Pamelor (Nortriptyline) – Oral

Warning:

There may be an increase in suicidal thoughts or actions in some young people (children, adolescents, and young adults) when they first start taking Pamelor (nortriptyline). Stay alert to changes in your mood, behavior, or symptoms. Report any new or worsening symptoms to your healthcare provider. Your family should also watch for these changes.

What Is Pamelor?

Pamelor (nortriptyline) is a prescription medicine used to treat symptoms of depression. It is in a class of drugs called tricyclic antidepressants.

The exact way Pamelor works is not known. It may work by blocking the reuptake of substances in the body called norepinephrine and serotonin, allowing more of these substances to circulate. It also blocks acetylcholine and histamine receptors. 

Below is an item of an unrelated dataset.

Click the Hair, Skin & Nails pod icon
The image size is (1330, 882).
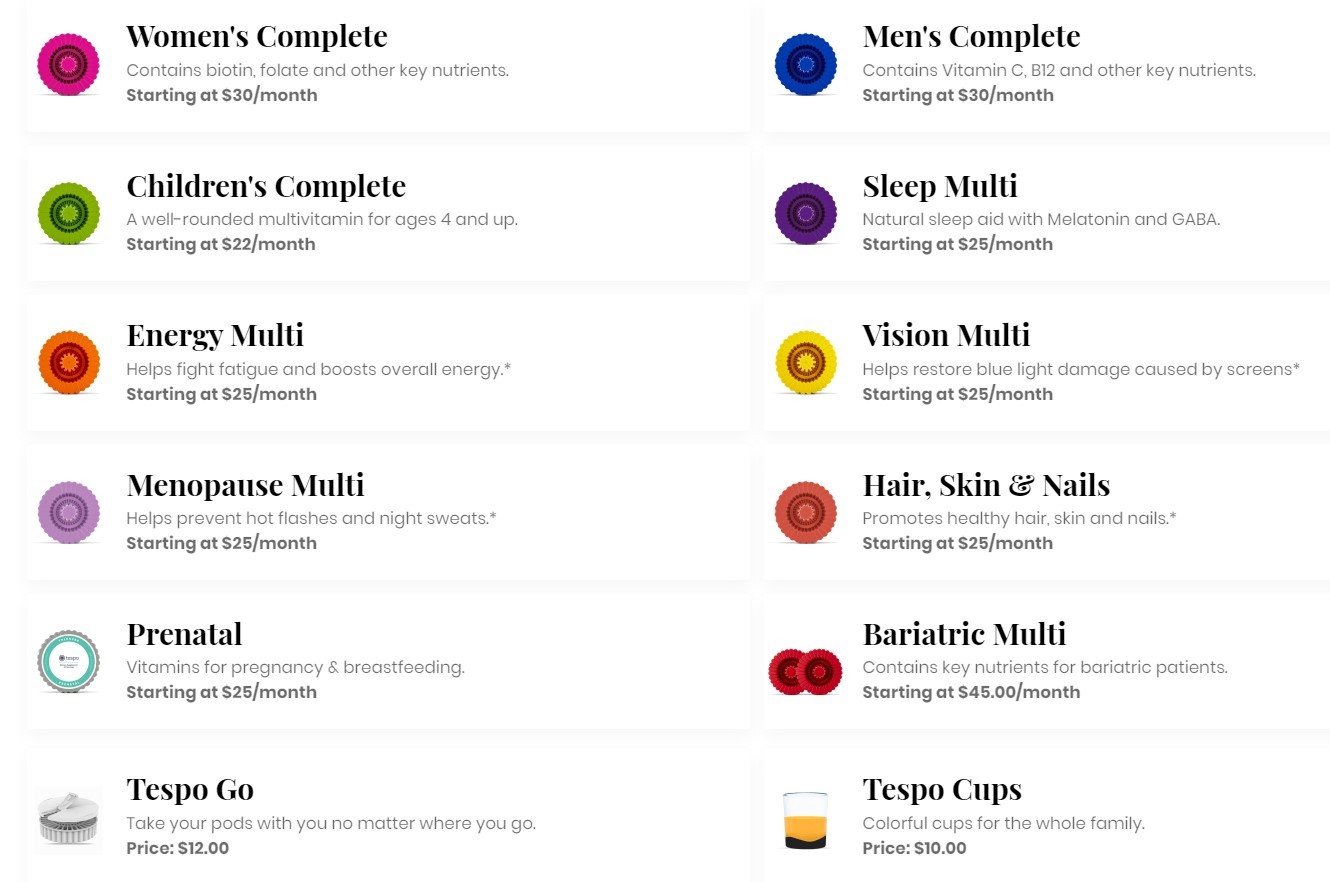806,513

It is available in 10 milligram (mg), 25 mg, 50 mg, and 75 mg capsules. It is also available as a liquid solution (generic only).

Drug Facts

Generic Name: Nortriptyline

Brand Name(s): Pamelor

Drug Availability: Prescription

Administration Route: Oral

Therapeutic Classification: Antidepressant

Available Generically: Yes

Controlled Substance: N/A

Active Ingredient: Nortriptyline

Dosage Form(s): Capsule, solution (in generic only)

What Is Pamelor Used For?

The Food and Drug Administration (FDA) approved Pamelor to relieve symptoms of depression in adults.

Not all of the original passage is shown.